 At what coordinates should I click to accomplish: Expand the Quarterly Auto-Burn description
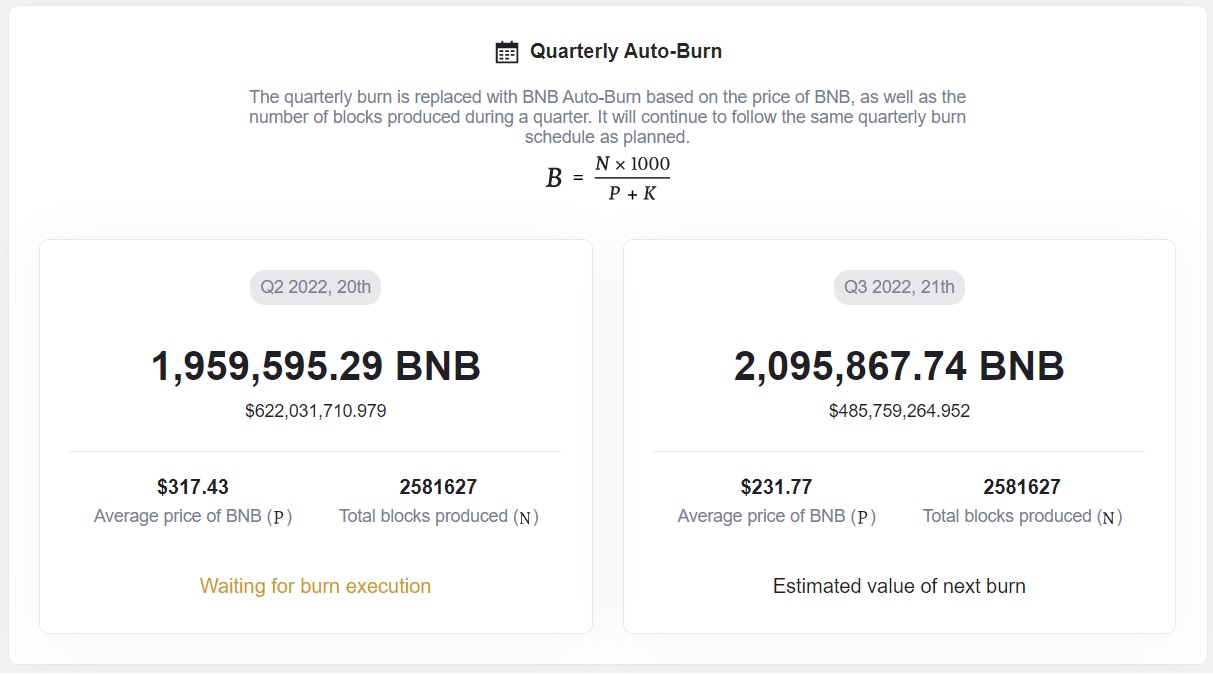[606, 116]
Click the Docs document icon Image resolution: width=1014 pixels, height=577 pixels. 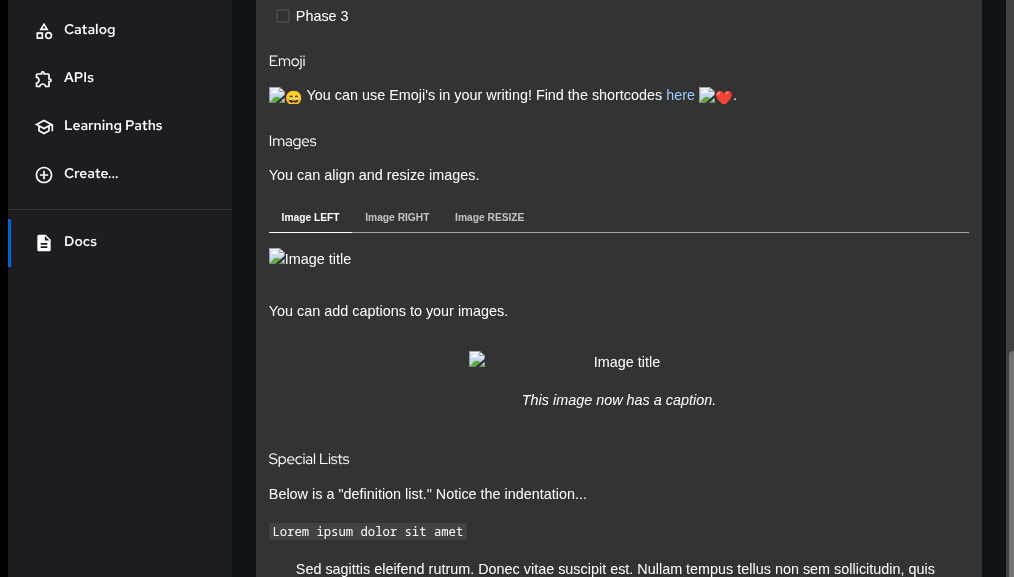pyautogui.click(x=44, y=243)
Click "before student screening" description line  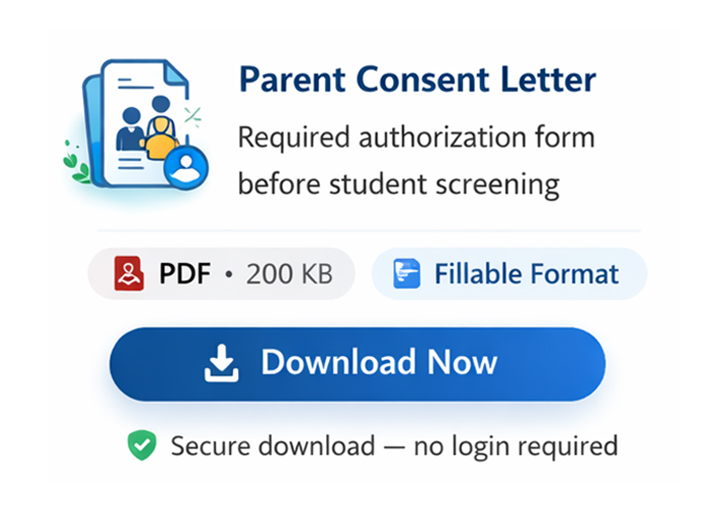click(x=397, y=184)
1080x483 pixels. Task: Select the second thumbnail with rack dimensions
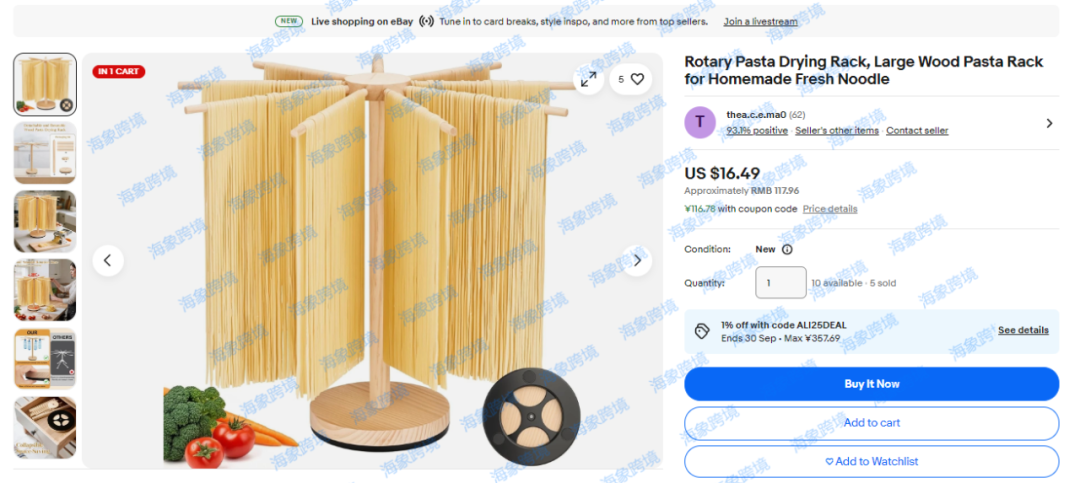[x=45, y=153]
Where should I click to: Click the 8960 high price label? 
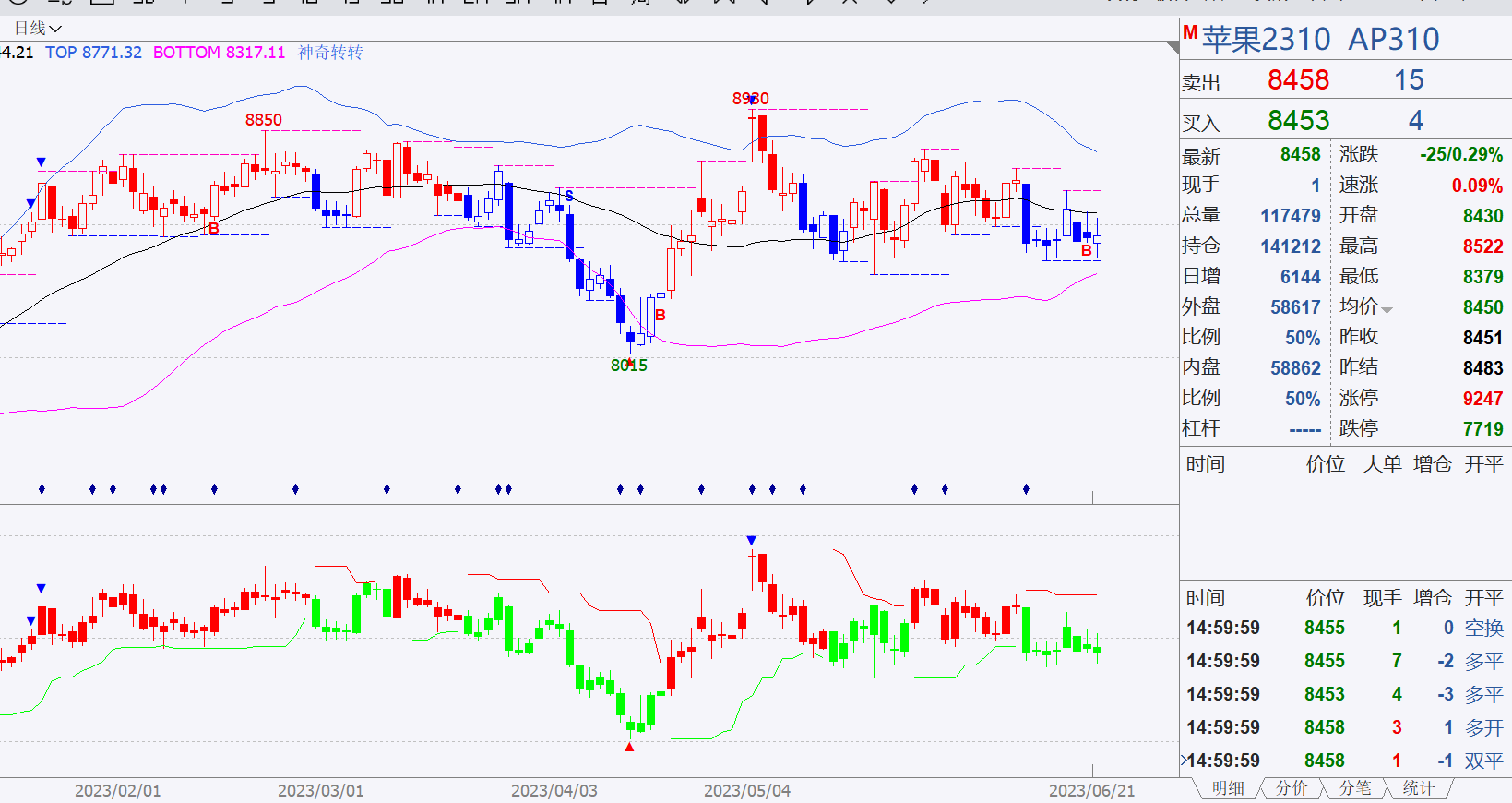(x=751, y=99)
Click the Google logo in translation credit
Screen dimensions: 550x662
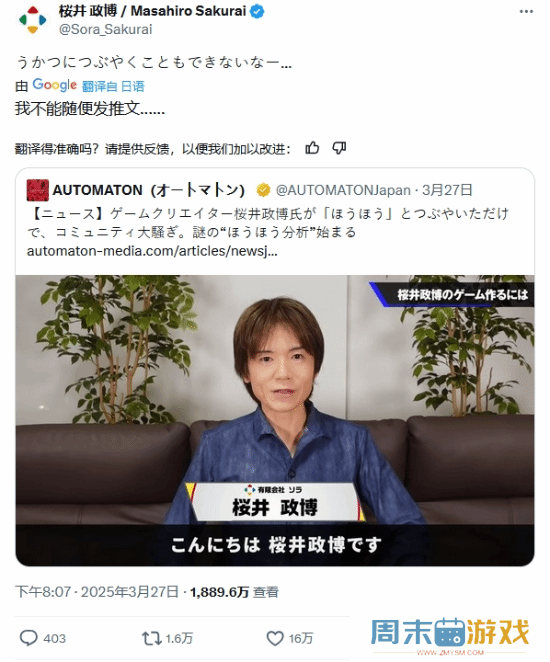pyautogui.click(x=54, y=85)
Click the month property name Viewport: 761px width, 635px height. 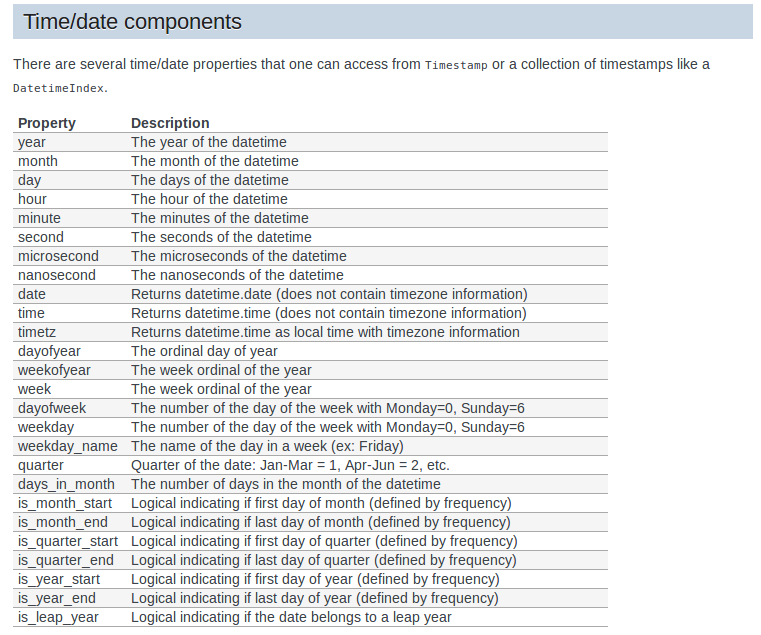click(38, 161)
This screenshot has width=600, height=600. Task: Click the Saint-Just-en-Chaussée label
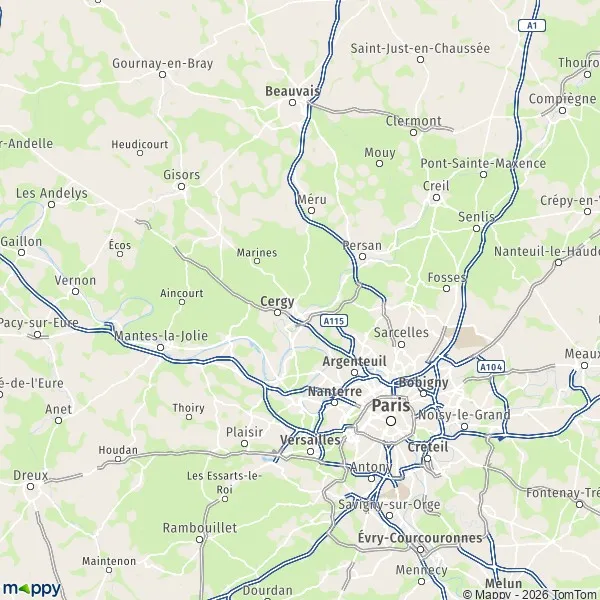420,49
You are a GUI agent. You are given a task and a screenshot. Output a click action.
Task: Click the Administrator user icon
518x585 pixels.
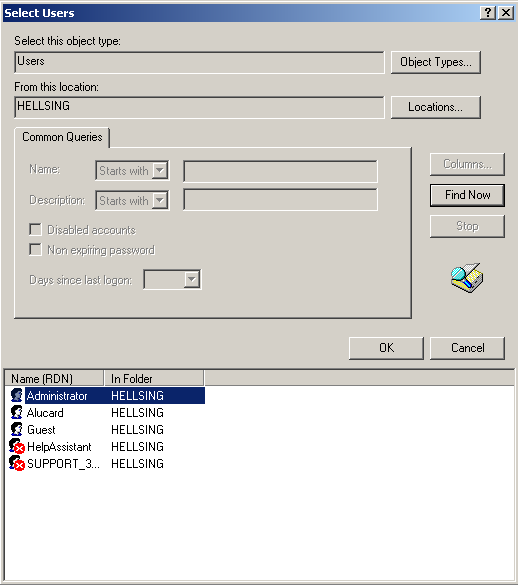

Exercise description
If the records contain pictures, skip them, and transcribe exactly every line from the one with "Task: Click the Administrator user icon" through the last line.

Problem solution
Task: Click the Administrator user icon
518x585 pixels.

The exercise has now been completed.